Alger, juin 2026 — Un cap décisif vient d’être franchi pour le gazoduc transsaharien (TSGP). Réunis en capitale algérienne, les responsables du Niger, de l’Algérie et du Nigeria ont validé l’étude de faisabilité actualisée de cette infrastructure énergétique d’envergure. Une étape clé qui marque l’accélération des préparatifs pour concrétiser ce projet aux ambitions continentales.
Avec un tracé s’étendant sur près de 4 128 kilomètres, le TSGP vise à acheminer le gaz naturel nigérian vers l’Algérie en traversant les territoires du Niger et de l’Algérie, avant d’être exporté vers les marchés européens et mondiaux. Pour les trois nations partenaires, cette initiative représente l’un des chantiers énergétiques les plus structurants du continent africain.
Un gazoduc aux retombées économiques majeures
La validation de cette étude marque un tournant pour un projet régulièrement évoqué, mais dont la réalisation avait été freinée par des contraintes géopolitiques et économiques. Dans un contexte mondial marqué par la quête de nouvelles sources d’approvisionnement en gaz, le TSGP s’impose comme une solution stratégique pour renforcer la position de l’Afrique sur le marché énergétique international.
Les autorités nigériennes, algériennes et nigérianes y voient également un levier de développement économique pour les régions traversées. Ce gazoduc pourrait générer des milliers d’emplois, attirer des investissements étrangers et stimuler la création d’infrastructures complémentaires dans plusieurs zones du Sahel.
Une collaboration renforcée pour accélérer le projet
Les trois pays ont acté la poursuite de la coordination entre leurs compagnies nationales d’hydrocarbures afin d’accélérer les prochaines phases du chantier. Cette synergie technique et institutionnelle est jugée essentielle pour garantir la viabilité financière et opérationnelle du gazoduc.

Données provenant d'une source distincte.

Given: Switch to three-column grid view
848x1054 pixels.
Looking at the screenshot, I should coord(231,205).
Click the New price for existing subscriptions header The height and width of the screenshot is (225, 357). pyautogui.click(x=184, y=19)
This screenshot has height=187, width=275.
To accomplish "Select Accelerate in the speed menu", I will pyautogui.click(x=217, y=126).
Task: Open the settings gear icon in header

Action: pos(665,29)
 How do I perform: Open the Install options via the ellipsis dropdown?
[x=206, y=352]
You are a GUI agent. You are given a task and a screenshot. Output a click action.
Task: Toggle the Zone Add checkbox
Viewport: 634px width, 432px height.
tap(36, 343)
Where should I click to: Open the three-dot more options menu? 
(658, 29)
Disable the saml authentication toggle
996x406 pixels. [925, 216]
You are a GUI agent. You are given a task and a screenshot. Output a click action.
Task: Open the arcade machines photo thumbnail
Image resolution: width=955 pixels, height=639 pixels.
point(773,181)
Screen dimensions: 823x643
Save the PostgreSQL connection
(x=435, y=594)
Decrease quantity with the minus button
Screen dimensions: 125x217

L’Algérie a d’ores et déjà lancé les travaux de sa section nationale, un geste symbolique qui reflète la détermination d’Alger à faire avancer ce dossier stratégique. Cette initiative s’inscrit dans la volonté du pays de consolider son rôle de fournisseur énergétique clé vers l’Europe.
Le Niger, acteur central du projet
Pour le Niger, situé au cœur du tracé, le TSGP constitue une opportunité géostratégique majeure. Le pays pourrait en tirer des revenus substantiels grâce aux droits de transit, tout en dynamisant son secteur énergétique national et en améliorant ses infrastructures.
Dans un environnement régional marqué par des changements économiques et diplomatiques profonds, Niamey considère ce partenariat tripartite comme un outil de souveraineté économique et d’intégration régionale.
Désormais, l’enjeu sera de transformer cette avancée technique en réalisations concrètes. Si les experts s’accordent sur le potentiel du gazoduc transsaharien, sa réussite dépendra de la capacité des trois États à maintenir leur coordination et à mobiliser les investissements indispensables. L’objectif ? Faire de ce projet ambitieux une réalité au service de l’Afrique et de ses partenaires internationaux.